> **The problem**: Count each line below that has the word "Delete" in it, and give only the total.

> **Input data**:
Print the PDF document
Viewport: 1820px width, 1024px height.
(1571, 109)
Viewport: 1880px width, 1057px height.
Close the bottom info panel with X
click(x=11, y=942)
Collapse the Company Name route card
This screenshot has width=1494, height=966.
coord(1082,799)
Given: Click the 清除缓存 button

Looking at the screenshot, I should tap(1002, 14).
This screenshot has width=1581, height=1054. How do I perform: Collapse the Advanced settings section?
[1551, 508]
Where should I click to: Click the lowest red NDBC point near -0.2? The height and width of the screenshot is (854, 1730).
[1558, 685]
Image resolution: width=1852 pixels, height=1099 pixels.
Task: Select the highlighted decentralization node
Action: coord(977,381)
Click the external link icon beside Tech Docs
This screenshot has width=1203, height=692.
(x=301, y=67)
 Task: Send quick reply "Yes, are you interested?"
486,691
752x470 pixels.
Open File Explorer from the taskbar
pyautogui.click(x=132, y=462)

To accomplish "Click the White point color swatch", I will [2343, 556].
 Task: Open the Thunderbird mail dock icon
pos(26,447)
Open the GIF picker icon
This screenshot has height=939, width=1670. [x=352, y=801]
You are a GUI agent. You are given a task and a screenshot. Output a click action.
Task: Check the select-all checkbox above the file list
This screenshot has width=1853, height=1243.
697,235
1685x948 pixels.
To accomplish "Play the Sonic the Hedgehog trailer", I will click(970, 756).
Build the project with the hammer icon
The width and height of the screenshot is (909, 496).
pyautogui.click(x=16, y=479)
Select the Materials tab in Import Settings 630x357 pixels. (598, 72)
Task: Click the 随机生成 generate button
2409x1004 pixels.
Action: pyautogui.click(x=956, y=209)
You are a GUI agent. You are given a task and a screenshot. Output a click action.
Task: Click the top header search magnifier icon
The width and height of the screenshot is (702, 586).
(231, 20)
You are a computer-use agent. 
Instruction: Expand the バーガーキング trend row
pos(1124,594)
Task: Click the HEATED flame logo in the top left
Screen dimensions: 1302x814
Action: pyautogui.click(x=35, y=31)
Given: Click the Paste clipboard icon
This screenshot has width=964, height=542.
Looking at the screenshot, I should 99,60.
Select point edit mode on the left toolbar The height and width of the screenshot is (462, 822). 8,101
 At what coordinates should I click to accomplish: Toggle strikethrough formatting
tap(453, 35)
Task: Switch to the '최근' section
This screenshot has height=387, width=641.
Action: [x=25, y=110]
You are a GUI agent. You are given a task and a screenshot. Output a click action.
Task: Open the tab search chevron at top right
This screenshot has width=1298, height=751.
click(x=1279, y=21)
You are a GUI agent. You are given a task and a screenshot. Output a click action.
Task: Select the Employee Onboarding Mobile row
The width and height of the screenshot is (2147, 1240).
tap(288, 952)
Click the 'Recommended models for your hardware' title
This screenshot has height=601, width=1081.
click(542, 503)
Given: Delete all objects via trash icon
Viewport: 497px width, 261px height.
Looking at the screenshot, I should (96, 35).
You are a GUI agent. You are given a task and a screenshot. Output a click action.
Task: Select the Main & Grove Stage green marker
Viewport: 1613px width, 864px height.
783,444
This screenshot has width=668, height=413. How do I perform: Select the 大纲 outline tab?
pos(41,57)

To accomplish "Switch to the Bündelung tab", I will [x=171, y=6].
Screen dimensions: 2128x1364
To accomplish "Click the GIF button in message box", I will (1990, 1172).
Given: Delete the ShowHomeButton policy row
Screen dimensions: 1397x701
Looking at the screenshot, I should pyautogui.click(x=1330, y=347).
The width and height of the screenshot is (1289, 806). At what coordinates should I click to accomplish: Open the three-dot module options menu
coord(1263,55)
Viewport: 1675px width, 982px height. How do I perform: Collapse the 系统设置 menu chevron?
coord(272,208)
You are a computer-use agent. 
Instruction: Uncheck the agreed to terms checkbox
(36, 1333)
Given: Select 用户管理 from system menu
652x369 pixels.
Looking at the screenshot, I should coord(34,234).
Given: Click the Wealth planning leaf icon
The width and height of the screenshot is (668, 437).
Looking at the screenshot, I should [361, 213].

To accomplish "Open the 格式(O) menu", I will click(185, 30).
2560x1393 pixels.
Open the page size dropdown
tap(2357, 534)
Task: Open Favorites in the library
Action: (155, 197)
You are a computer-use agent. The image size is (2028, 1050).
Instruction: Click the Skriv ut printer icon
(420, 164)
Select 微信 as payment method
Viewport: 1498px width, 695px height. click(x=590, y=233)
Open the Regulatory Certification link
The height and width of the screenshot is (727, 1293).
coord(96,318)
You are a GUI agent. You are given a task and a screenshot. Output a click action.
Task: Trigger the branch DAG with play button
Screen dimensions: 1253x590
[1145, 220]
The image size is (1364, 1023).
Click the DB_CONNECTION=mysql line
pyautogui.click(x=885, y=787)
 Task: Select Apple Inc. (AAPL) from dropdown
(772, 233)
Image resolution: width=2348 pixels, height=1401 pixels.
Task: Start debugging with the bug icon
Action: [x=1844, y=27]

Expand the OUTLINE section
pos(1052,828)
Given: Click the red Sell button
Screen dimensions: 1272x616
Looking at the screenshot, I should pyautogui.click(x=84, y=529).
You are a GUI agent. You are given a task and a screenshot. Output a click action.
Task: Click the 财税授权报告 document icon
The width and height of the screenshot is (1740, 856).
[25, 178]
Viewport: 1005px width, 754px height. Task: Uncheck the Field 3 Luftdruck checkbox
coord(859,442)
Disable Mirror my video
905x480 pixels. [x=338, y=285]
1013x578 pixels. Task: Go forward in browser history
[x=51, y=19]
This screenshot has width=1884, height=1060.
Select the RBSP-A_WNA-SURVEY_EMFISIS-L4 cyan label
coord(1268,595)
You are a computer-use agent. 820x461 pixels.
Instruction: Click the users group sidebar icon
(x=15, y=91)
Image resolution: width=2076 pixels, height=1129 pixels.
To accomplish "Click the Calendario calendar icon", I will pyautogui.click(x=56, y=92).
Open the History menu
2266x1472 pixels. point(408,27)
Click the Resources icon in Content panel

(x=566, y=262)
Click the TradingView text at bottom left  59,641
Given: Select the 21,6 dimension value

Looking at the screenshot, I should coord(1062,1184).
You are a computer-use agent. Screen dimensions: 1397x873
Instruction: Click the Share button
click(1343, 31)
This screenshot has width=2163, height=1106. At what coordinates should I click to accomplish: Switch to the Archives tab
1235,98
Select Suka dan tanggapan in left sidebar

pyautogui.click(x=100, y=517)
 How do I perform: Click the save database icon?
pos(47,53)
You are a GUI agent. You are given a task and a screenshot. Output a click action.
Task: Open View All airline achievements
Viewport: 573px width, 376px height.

> **Reply to the exercise**: 2